Miran cited market-based indicators when he said that inflation expectations remain well anchored, despite the jump in oil to more than $100 a barrel and a price shock at the pump that has pushed gasoline higher by more than $1 a gallon.
Miran has dissented at each of the meetings he has attended since September 2025. He told CNBC that he continues to think “we could be about a point easier, gradually done over the course of a year.”
Focus on Fed’s Central Goals
In the near term, Powell said the proper move for the Fed is to look past the short-term gyrations of the energy market and focus on the central bank’s goals of stable prices and low unemployment.
As he has noted in the past, Powell said he believes the current rate target, in a range between 3.5%-3.75%, is “a good place” for the Fed to sit as it observes events currently playing out such as the Iran war and the impact tariffs are having on prices.
Powell’s comments appeared to register in financial markets, with traders no longer pricing in a significant chance of a rate hike this year, CNBC reported.
Powell said raising rates now could have negative effects on the economy later and he said that Fed rate moves have a lagged impact on the economy, so tightening now wouldn’t help the inflationary impact of the Iran war.
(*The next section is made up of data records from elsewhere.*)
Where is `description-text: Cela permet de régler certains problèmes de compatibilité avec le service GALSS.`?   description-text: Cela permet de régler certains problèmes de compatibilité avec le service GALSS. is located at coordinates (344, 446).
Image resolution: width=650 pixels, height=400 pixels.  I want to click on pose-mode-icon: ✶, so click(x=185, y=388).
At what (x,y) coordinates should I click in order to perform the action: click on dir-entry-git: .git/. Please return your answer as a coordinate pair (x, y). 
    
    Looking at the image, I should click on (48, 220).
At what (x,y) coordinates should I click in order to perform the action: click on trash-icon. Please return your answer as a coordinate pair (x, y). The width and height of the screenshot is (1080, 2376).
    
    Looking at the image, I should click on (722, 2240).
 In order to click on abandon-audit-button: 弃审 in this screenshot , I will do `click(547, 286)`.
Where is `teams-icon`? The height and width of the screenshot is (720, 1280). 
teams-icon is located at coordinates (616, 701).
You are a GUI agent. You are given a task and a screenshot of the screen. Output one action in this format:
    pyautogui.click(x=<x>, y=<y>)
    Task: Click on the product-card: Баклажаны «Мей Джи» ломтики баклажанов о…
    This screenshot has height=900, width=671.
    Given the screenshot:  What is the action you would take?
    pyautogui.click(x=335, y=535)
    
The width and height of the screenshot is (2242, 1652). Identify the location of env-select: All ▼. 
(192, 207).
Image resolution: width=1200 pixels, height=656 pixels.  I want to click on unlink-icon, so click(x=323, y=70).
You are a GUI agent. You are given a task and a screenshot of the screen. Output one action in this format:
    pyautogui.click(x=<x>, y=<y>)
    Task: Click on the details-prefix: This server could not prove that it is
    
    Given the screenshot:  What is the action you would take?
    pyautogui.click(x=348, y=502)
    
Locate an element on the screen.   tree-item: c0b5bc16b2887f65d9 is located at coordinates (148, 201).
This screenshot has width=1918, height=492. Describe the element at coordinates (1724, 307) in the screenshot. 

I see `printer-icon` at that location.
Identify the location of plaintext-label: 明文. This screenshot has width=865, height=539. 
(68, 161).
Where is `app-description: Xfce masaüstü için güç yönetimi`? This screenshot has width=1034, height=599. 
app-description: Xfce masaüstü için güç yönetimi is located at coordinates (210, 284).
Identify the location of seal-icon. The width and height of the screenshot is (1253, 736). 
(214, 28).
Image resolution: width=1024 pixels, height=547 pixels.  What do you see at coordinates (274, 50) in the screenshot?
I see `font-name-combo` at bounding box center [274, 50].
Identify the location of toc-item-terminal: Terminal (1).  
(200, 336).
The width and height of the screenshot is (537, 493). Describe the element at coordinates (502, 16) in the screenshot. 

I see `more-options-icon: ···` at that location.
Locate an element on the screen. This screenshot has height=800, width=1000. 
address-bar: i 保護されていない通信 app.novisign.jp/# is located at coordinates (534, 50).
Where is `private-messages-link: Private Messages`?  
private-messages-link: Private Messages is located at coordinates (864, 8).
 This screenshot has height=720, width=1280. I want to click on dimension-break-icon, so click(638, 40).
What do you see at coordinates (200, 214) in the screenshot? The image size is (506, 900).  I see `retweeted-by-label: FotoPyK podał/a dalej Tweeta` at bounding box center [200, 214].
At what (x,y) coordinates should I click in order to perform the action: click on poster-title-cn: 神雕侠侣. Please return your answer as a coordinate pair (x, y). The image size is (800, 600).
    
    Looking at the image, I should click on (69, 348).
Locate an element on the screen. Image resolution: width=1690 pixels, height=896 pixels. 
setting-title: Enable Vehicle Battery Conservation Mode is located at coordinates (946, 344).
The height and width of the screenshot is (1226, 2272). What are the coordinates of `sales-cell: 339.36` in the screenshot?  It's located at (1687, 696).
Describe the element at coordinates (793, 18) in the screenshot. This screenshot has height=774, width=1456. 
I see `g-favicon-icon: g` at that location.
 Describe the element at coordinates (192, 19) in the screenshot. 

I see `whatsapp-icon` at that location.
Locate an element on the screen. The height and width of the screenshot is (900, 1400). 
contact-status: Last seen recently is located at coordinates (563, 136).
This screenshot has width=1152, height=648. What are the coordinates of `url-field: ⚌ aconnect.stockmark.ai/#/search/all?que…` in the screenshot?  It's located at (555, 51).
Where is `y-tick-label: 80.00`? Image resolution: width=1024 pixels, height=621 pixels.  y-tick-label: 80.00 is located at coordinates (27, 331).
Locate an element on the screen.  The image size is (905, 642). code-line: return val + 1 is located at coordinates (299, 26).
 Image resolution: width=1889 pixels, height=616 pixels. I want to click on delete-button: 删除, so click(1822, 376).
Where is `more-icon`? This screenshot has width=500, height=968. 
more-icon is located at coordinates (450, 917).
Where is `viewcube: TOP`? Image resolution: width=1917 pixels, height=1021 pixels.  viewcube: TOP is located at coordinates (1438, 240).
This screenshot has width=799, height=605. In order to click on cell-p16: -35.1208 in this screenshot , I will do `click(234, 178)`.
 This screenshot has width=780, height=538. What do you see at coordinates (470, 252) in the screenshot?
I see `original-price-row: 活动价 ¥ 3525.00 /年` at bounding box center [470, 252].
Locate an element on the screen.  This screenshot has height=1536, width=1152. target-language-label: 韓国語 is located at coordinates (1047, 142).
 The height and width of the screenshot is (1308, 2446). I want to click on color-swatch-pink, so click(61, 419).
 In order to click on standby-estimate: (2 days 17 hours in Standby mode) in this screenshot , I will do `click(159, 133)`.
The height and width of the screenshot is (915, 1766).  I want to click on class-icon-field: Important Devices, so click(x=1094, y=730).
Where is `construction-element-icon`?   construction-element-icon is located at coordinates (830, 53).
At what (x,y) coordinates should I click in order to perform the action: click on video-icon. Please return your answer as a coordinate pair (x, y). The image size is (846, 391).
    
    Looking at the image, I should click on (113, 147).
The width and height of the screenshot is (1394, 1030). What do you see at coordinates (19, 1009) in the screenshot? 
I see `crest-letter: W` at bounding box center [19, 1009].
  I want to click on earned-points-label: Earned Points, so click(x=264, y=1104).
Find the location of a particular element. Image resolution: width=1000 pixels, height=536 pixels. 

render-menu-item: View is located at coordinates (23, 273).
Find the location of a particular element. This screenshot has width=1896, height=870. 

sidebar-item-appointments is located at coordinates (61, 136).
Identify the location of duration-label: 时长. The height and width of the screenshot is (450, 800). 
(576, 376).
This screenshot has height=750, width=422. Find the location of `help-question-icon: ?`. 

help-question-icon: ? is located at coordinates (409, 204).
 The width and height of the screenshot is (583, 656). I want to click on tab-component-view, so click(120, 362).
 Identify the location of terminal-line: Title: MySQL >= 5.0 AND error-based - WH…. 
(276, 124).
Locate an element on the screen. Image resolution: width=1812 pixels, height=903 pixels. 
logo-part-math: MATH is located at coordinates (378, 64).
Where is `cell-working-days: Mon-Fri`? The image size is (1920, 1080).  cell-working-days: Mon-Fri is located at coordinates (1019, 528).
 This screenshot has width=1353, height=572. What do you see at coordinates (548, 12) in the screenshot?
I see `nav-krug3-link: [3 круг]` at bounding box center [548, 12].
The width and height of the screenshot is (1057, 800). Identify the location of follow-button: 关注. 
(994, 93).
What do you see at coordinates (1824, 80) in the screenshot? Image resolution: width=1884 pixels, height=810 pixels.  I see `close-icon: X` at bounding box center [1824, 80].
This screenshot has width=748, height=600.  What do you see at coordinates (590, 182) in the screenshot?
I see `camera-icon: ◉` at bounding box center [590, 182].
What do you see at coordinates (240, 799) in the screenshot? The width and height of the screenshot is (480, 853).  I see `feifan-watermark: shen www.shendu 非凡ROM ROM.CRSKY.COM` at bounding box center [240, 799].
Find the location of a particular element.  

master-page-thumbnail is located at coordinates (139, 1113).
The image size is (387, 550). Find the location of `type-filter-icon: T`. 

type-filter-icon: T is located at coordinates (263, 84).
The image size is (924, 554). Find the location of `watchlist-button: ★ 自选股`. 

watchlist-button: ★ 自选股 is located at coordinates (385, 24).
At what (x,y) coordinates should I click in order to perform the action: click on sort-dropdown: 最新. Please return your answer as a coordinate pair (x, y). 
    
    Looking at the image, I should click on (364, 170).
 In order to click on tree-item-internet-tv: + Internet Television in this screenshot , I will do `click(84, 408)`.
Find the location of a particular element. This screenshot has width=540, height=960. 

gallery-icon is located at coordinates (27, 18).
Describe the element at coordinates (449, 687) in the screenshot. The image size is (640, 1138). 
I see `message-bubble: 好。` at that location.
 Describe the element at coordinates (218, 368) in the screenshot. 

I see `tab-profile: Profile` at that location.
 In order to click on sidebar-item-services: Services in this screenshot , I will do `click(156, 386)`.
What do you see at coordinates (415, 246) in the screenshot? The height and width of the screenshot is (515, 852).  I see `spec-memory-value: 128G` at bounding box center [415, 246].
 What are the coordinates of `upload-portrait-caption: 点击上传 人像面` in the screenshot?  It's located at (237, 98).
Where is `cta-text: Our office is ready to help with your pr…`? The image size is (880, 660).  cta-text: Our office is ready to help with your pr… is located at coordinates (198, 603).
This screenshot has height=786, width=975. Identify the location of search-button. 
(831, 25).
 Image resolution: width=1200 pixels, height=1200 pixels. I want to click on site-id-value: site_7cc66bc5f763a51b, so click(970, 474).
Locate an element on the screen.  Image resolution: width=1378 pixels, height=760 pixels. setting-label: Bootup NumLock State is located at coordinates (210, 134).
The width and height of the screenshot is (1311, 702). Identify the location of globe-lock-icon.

“By the time the effects of a tightening in monetary policy take effect, the oil price shock is probably long gone, and you’re weighing on the economy at a time when it’s not appropriate. So the tendency is to look through any kind of a supply shock,” he added.
President Donald Trump has nominated former Governor Kevin Warsh as the next chair when Powell leaves the post on May 15. Warsh’s nomination is being held up in the Senate Banking Committee as U.S. Attorney Jeanine Pirro continues her investigation into renovations at the Fed’s headquarters.
Subpoenas Thrown Out
A judge threw out a subpoena Pirro’s office issued to Powell, but she has appealed the decision. While the case is being adjudicated, Sen. Thom Tillis, R-N.C., has vowed to prevent the nomination from going through.
Regarding private credit, Powell said that rising defaults, investor withdrawals, and concerns about wider issues in the $3 trillion sector.
“I’m reluctant to say anything that suggests that we’re dismissive of the risk, but we’re looking for connections to the banking system and things that might result in contagion. We don’t see those right now,” he said. “What we see is a correction going on, and certainly there’ll be people losing money and things like that. But it doesn’t seem to have the makings of a broader systemic event.”